Investing.com - Oil prices sank further into negative territory on Wednesday after weekly data on U.S. crude inventories gave bearish signals for demand and production.
The Energy Information Administration said in its regular weekly report that crude oil inventories increased by 1.58 million barrels in the week to August 9.
Although Investing.com senior commodity analyst Barani Krishnan noted the unexpected drawdowns in gasoline and distillates, he emphasized the second-straight surprise build in oil stockpiles as worrying for bulls.
“It suggests a problem for demand going forth, despite the strong refinery runs now and product draws,” Krishnan said, adding that U.S. output showed no signs of easing, holding north of 12 million barrels per day.
“We have just about three weeks left for peak driving demand into Labor Day and everyone's going to be asking 'What happens after that?'”

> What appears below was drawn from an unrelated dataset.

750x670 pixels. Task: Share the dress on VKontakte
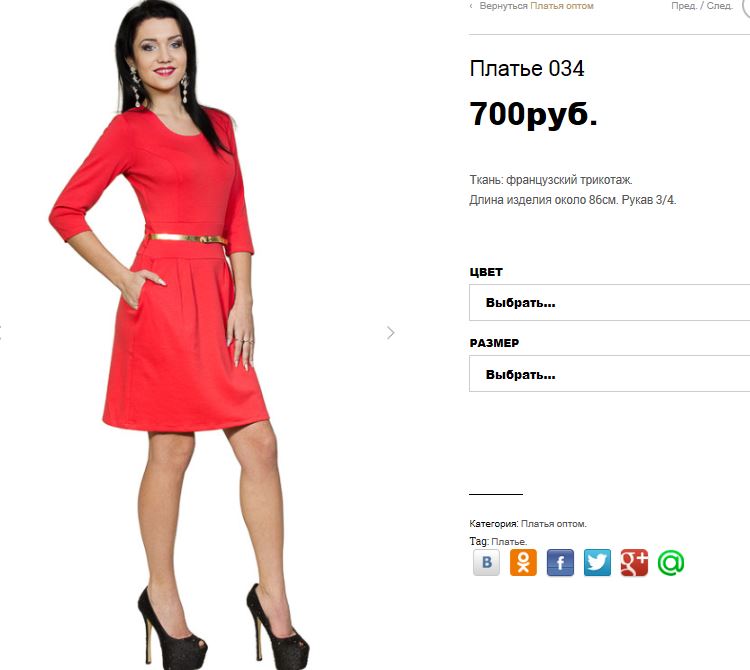tap(486, 562)
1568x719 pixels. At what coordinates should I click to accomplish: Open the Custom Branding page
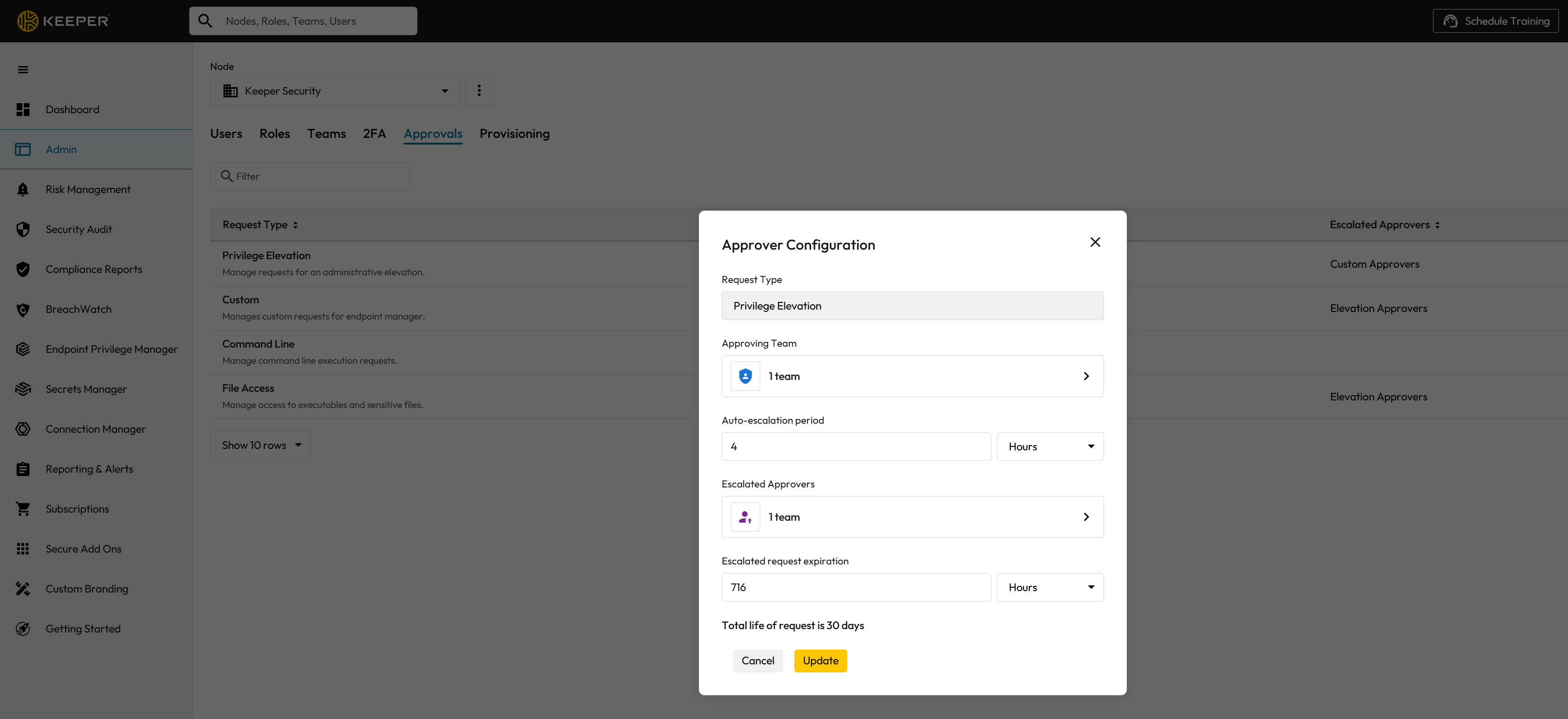click(x=87, y=589)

Crude was volatile following the report, but bears took back full control by 11:13 AM ET (15:13 GMT), extending losses.
WTI futures slumped 4.6% to $54.46 a barrel, compared to $55.20 prior to the publication, while London-traded Brent crude futures sank 4.2% to $58.73 a barrel, compared to $59.27 ahead of the release.
Oil had already been plummeting ahead of the release as weak economic data released overnight, along with an inversion of the U.S. Treasury yield curve, stoked concerns over a global recession that would reduce demand for oil.
Data released earlier showed that Chinese industrial output growth hit its lowest level in 17 years, while the German economy contracted in the second quarter. Analysts highlighted both data points as signs of the negative impact from trade conflicts, especially the U.S.-China dispute.
The yield on the U.S. 10-year Treasury note fell below that of the 2-year note, inverting the yield curve for the first time since 2007. Some economists consider the yield curve inversion to be an early indicator of a recession.
Aside from Wednesday’s slide, oil has been dogged by volatility this month as crude reacts to trade and economic news.
“Oil prices are experiencing some of their greatest volatility ever as the U.S.-China trade war yanks crude around like a yo-yo,” Krishnan said, suggesting that the current “rollercoaster ride” may be far from over.